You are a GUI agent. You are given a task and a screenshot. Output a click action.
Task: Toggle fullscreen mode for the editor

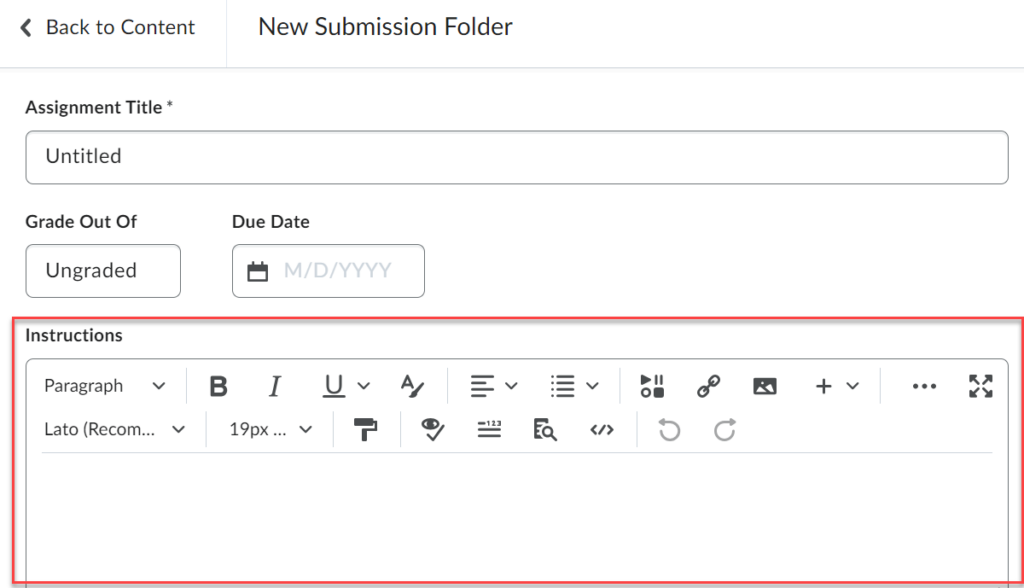[x=981, y=385]
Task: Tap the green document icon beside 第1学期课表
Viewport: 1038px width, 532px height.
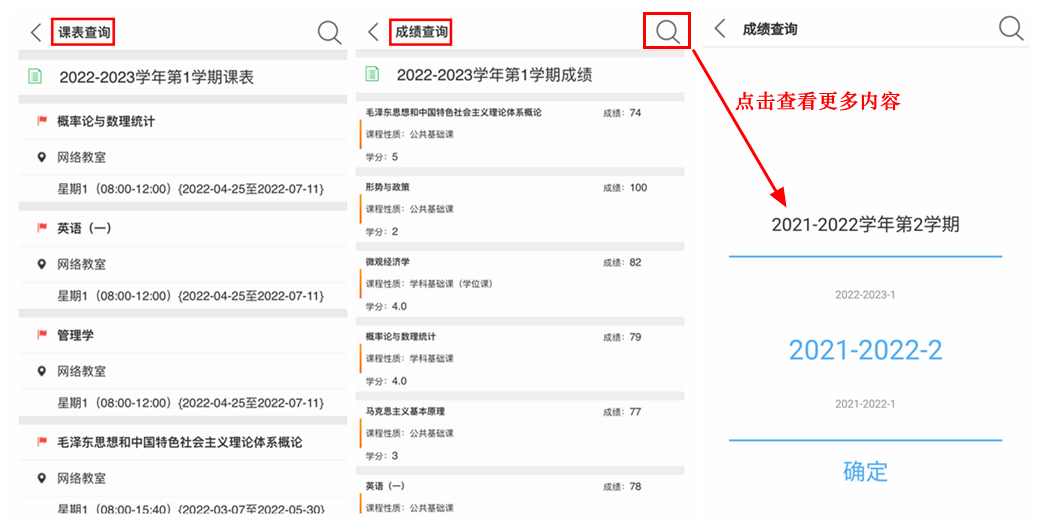Action: tap(36, 77)
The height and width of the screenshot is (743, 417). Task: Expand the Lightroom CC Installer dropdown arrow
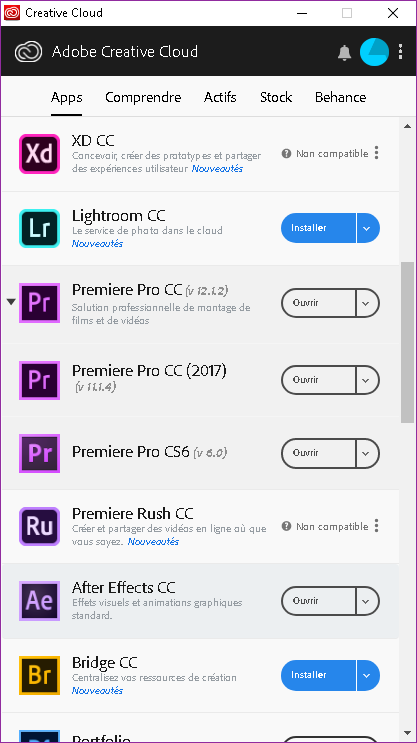pyautogui.click(x=367, y=228)
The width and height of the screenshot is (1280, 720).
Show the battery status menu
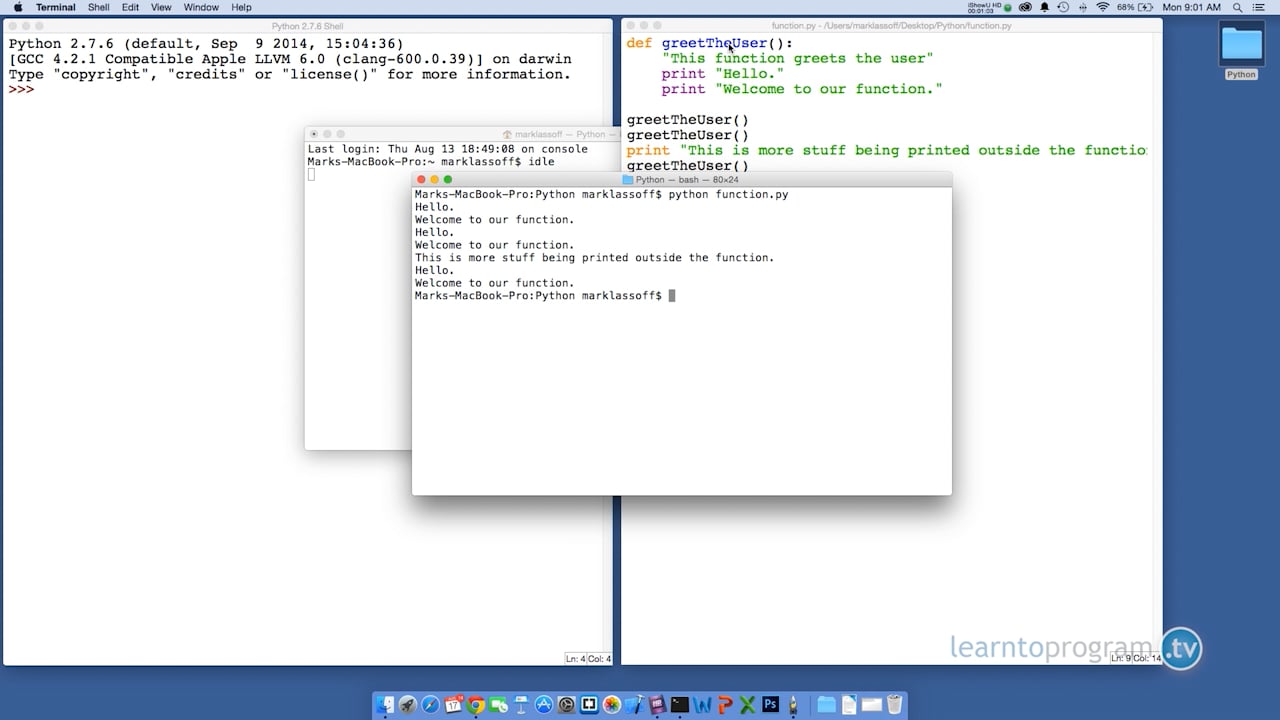1135,7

WHAT THIS TASK INVOLVES -
Your reply should be the entries above, repeated exactly and free of pictures.

COMPLETED TASK -
You are a GUI agent. You are given a task and a screenshot. Output a click action.
Task: Toggle fullscreen mode for the editor

[x=981, y=385]
Task: Tap the green document icon beside 第1学期课表
Viewport: 1038px width, 532px height.
Action: tap(36, 77)
The height and width of the screenshot is (743, 417). Task: Expand the Lightroom CC Installer dropdown arrow
pyautogui.click(x=367, y=228)
The width and height of the screenshot is (1280, 720).
Show the battery status menu
1135,7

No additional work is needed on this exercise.